An interesting chapter for Golden Grove began in 1905 with its purchase by Howard Smith and Mr S. Browne, the latter appearing the principal financier. Howard Smith was a white planter who, against his class and colour, married a coloured woman, Eveline. It is said that many ostracised him but this did not seem to hinder his progress in a period when sugar prices took a turn for the better. Howard and Eveline had a daughter, Florence, who was born at Golden Grove in 1908. She was the most influential woman politician of her day in Barbados. In 1958 she was elected to the West Indies Federal Parliament, as the only woman from Barbados, defeating Errol Barrow. Previously she had been elected to the Vestry of St Philip and the Legislative Council, in both cases as only the second woman in a long parliamentary history. Florence spent a life of voluntary service dedicated to the women and children of Barbados, with numerous achievements that were rewarded with an OBE in 1957. She married a New Zealand naval captain, Commander Daysh in 1947 after war duties with the Red Cross. Her life was part of the “upper class” of plantation owners but she was incredibly popular. In her maiden speech to Parliament she declared: “I am a woman of colour, and proud of it.” Florence grew up later at Thicketts, purchased by her father in 1918. At times he managed Golden Grove, Thicketts, Three Houses and Fortescue, in a syndicate with Brown that also owned Three Houses factory which then had a loading facility to the functional Bridgetown: Bathsheba railway. The size of these various estates was similar to the original “valid” interests purchased by Captain Skeete and is described in the sale to a syndicate in a paper of 1920 as “the biggest plantation sale yet”. Hence the success of both father and daughter could not be questioned. Neither could their families’ spirit of resilience. Florence was described an “indomitable”. Her mother Eveline is commemorated in the Eveline Smith wing of the St Philip District Hospital, again another charitable venture. Care for the community was perhaps their greatest legacy.
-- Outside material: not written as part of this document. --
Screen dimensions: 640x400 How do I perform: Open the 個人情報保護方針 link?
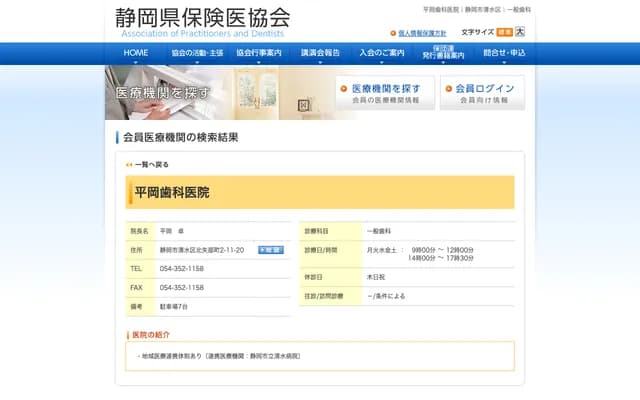tap(423, 33)
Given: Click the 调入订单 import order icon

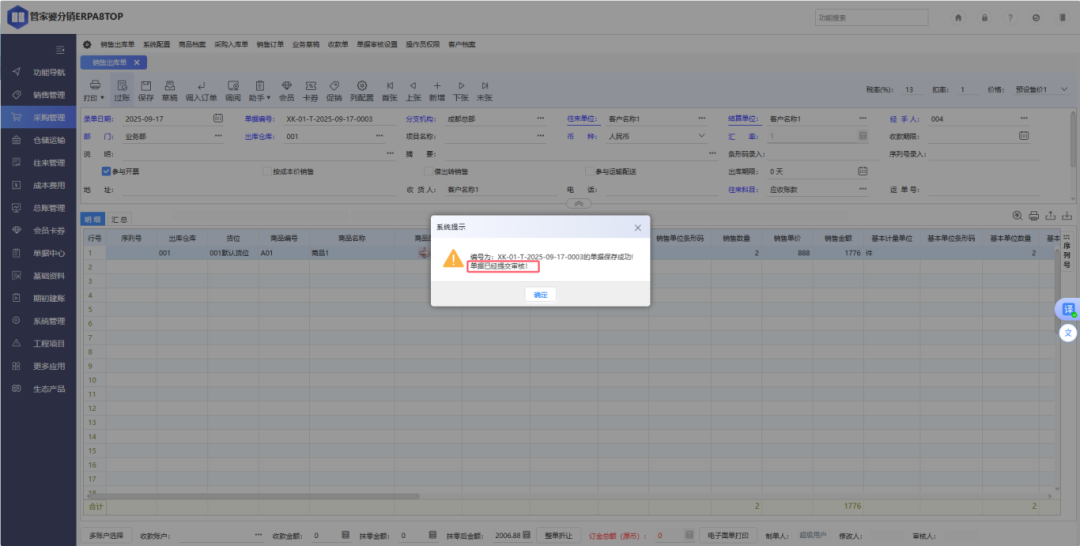Looking at the screenshot, I should (x=201, y=86).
Resilience and Reunion (continued)

Florence Daysh at Election Time



The End of Plantation Life (at Golden Grove)

Messrs Brown and the syndicate funding Three Houses et al must have considered Golden Grove surplus to their requirements as it was sold in 1921 for £16,000. The last chapter in Golden Grove’s history as a plantation began. Herbert and then his son Geoffrey Manning were the last of the planters here, still remembered by older residents with some affection. They ran a plantation when St Philip was still full of sugar cane for about 50 years, including the hardship period of the 1930s. Geoffrey Manning was known as a keen sportsman- he was one of the founders of the Barbados Rally Club in 1957. By 1970 the economic viability of sugar at Golden Grove was finally in doubt. This was also the year that the sugar factory at Three Houses closed. The land at Golden Grove was apportioned to create smaller farming interests and the house became a home for another keen sportsman and polo player; later it passed to a newer resident to the island, a successful entrepreneur in the up-coming dominant industry of tourism and hospitality. And it is in this world that Golden Grove fits today. Of course its history remains- and itself can be a new lease of life to attract visitors and so successfully maintain the house and gardens. As part of this, the Barbados Museum will be showing a series of exhibitions at Golden Grove with reference to the particular history here. The first showing commences, naturally, with an emphasis on the original settlers who inhabited close by, the “Amerindians”. The Museum itself is located some way west along the South coast with a range of exhibits and an extensive library, a great start for any day dedicated to understanding Barbados and open daily. Should you venture here to the south-east, please view our website to choose a day when Golden Grove has an Open House. We would recommend combining a visit here with the local bays and viewpoints, as a charming addition to a day of sightseeing- with swimming left for another time and less treacherous waters!